WARC spec clarification on transformed WARCs

16 views
Skip to first unread message

st...@archive.org

unread,
Jan 14, 2009, 3:42:22 PM1/14/09
to warc-...@googlegroups.com, Gordon Mohr
hi WARC Tools,

can you please clarify the WARC spec with regard to the
WARC-Date field (part 1) and warcinfo records in WARCs
transformed from ARCs (part 2) for us? these issues came up when
comparing Heritrix (2.0.2) and warc tools (r242) arc2warc
output.

----------------------------------------------------------------
part 1
----------------------------------------------------------------
according to the WARC spec[1] ISO/DIS 28500 (v0.18):

5.4 WARC-Date
"The timestamp shall represent the instant that
data capture for record creation began."

this may mean that the creation date of the WARC file itself
(from an original ARC) would not be captured. also, WARC files
converted from ARCs which predate the WARC format might have a
WARC-Date field which predates the WARC format.

is this what we want?

this issue came up when comparing the output of:

1) Heritrix's Arc2Warc.java class, and
2) WARC Tools' arc2warc

given an ARC file whose date is:

2008-12-19 23:22:43

converting the ARC to a WARC with Heritrix gives:

WARC-Date: 2009-01-05T22:25:39Z

in the first record (a warcinfo record), which is the creation
date.

while converting to a WARC with warc tools gives:

WARC-Date: 2008-12-19T23:22:43Z

in the first record (which is a response record - see part 2).

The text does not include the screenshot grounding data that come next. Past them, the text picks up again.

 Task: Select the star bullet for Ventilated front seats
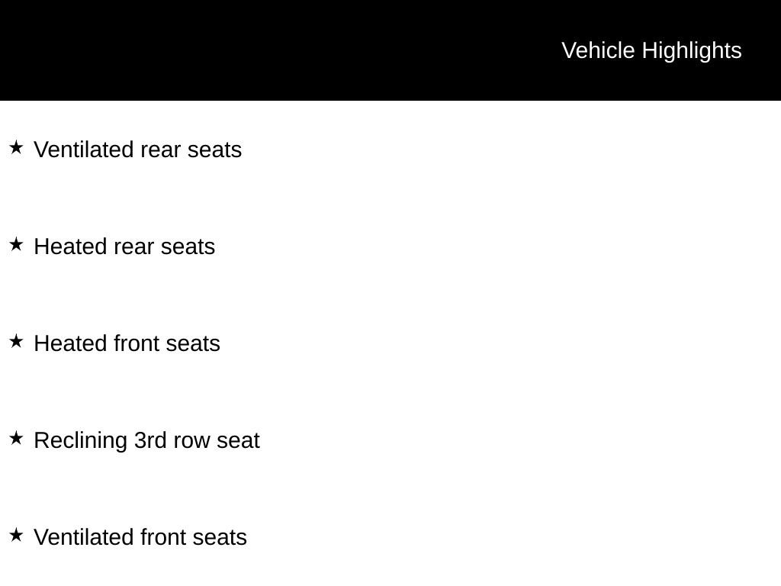tap(16, 535)
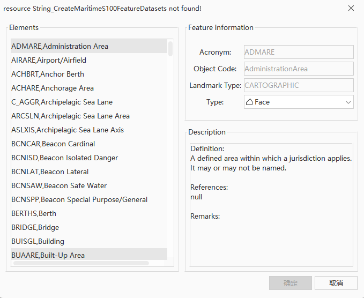This screenshot has width=364, height=298.
Task: Close the dialog with the X button
Action: click(351, 8)
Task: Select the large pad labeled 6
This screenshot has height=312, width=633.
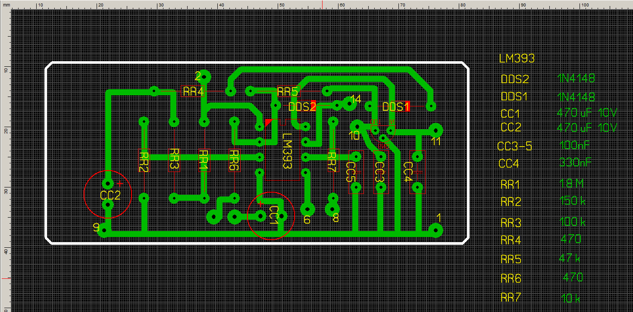Action: 307,209
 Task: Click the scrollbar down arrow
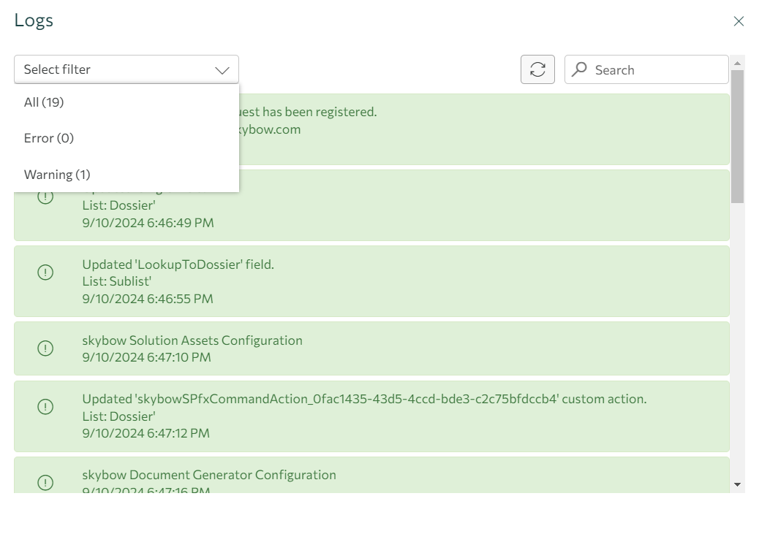click(x=737, y=484)
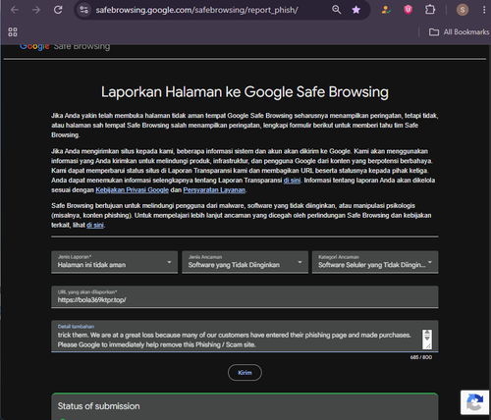The width and height of the screenshot is (491, 420).
Task: Click the URL yang akan dilaporkan field
Action: [245, 297]
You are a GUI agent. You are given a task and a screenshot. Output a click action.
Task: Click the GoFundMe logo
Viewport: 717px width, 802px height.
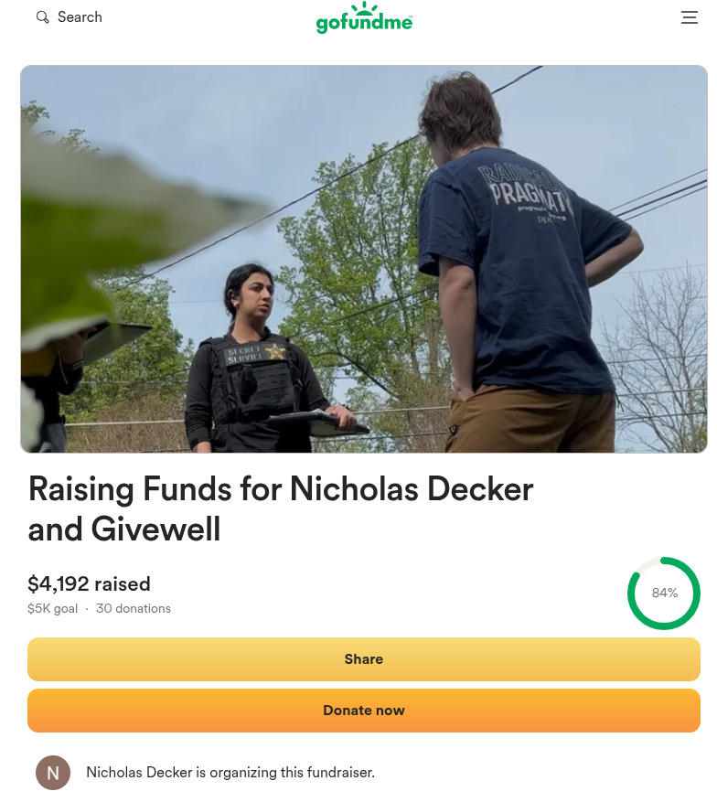(x=364, y=18)
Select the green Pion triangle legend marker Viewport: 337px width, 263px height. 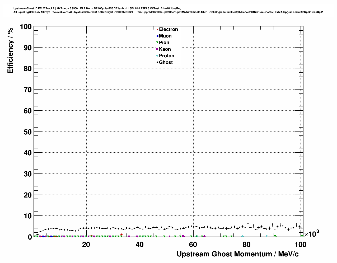point(157,43)
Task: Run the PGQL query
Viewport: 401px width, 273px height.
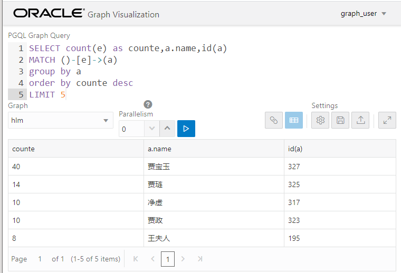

so, do we want the WARC-Date field in the warcinfo record
to be the date of the first record, or the creation date
of the WARC file itself?

attachments:

arc2warc-arc.txt: head of Original ARC file
arc2warc-h2.txt : head of WARC from Heritrix's Arc2Warc.java
arc2warc-wt.txt : head of WARC from WARC tools arc2warc

----------------------------------------------------------------
part 2:
----------------------------------------------------------------
even more conspicuously, the warc tools transformed WARC gives
the first record as type:

WARC-Type: response

with a target URI of:

WARC-Target-URI: filedesc://...arc

which yields a significantly different record than the Heritrix
transformed WARC, which gives a 'warcinfo' record as the initial
record of the transformed WARC file. (see attachments)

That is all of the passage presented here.